What to work on>
Reproduce the entries below verbatim, starting with the line containing "You are a computer-use agent. Screen" and ending with the line containing "click(x=1444, y=364)", with both of those lines included.

Working data>
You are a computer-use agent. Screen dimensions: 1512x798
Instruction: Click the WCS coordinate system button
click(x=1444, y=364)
* * *
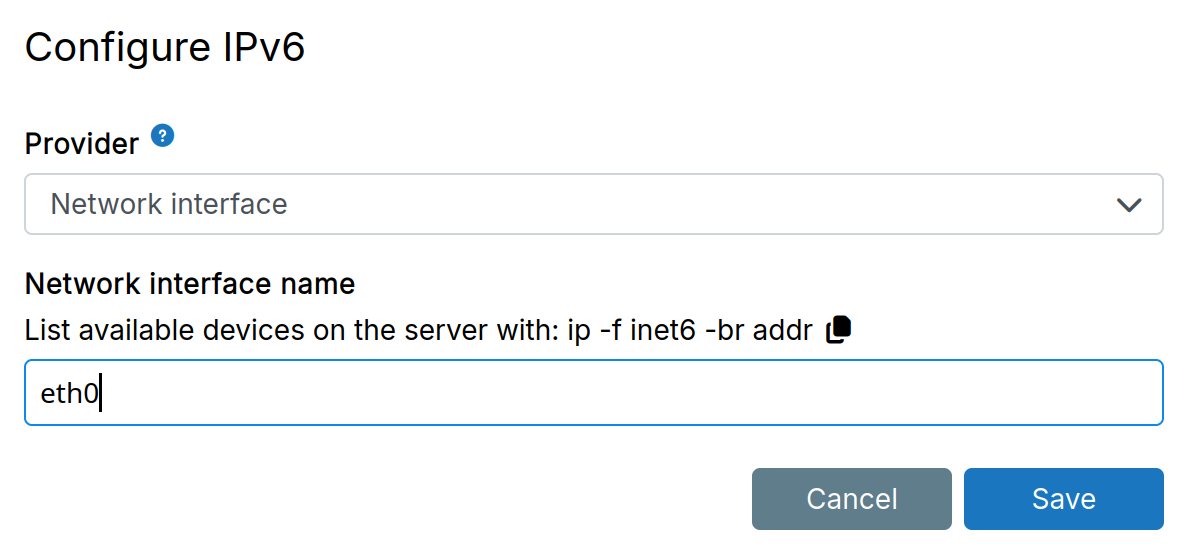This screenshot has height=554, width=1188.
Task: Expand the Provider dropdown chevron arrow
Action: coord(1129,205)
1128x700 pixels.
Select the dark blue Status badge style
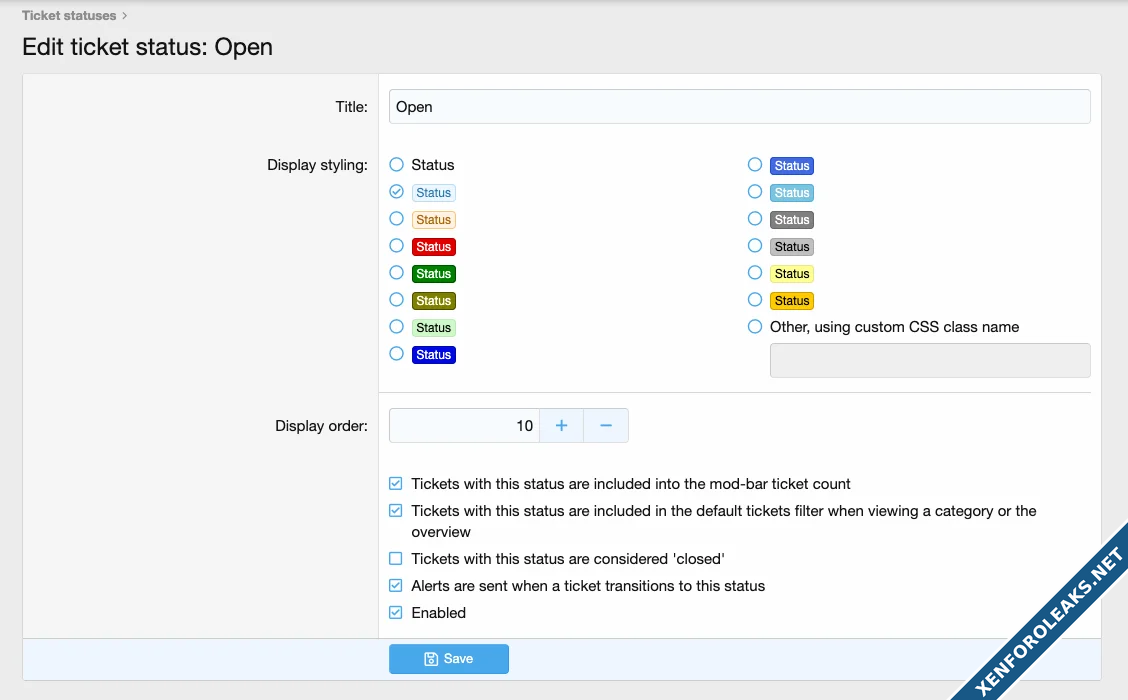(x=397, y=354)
...
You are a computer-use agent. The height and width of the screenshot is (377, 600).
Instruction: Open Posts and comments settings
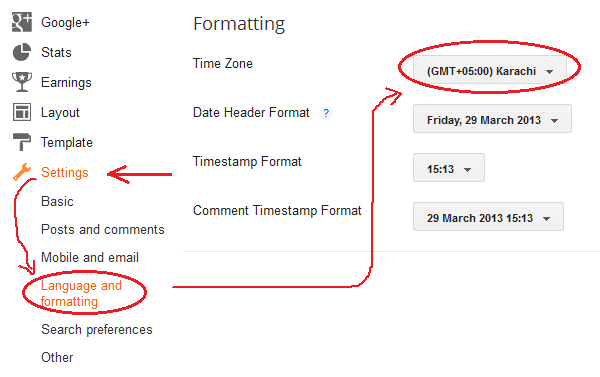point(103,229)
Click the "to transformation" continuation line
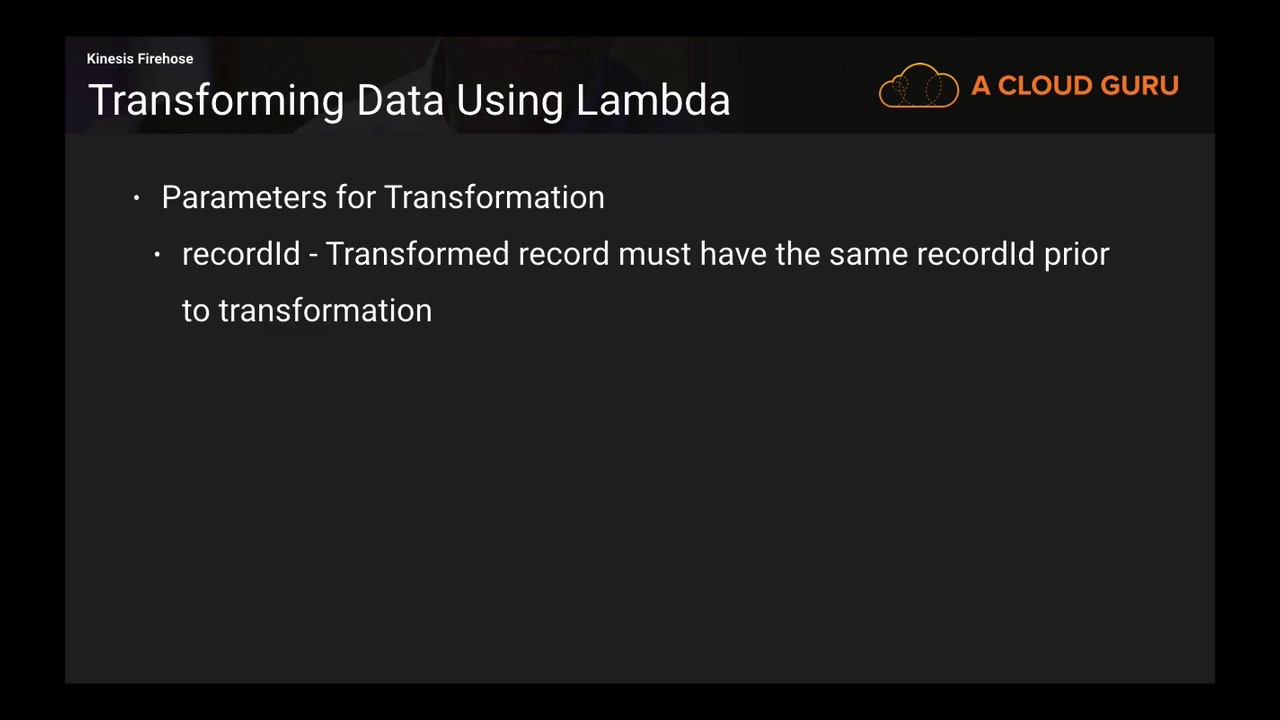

Written solution>
You are a computer-use agent. Screen dimensions: 1512x798
Instruction: Click the WCS coordinate system button
click(x=1444, y=364)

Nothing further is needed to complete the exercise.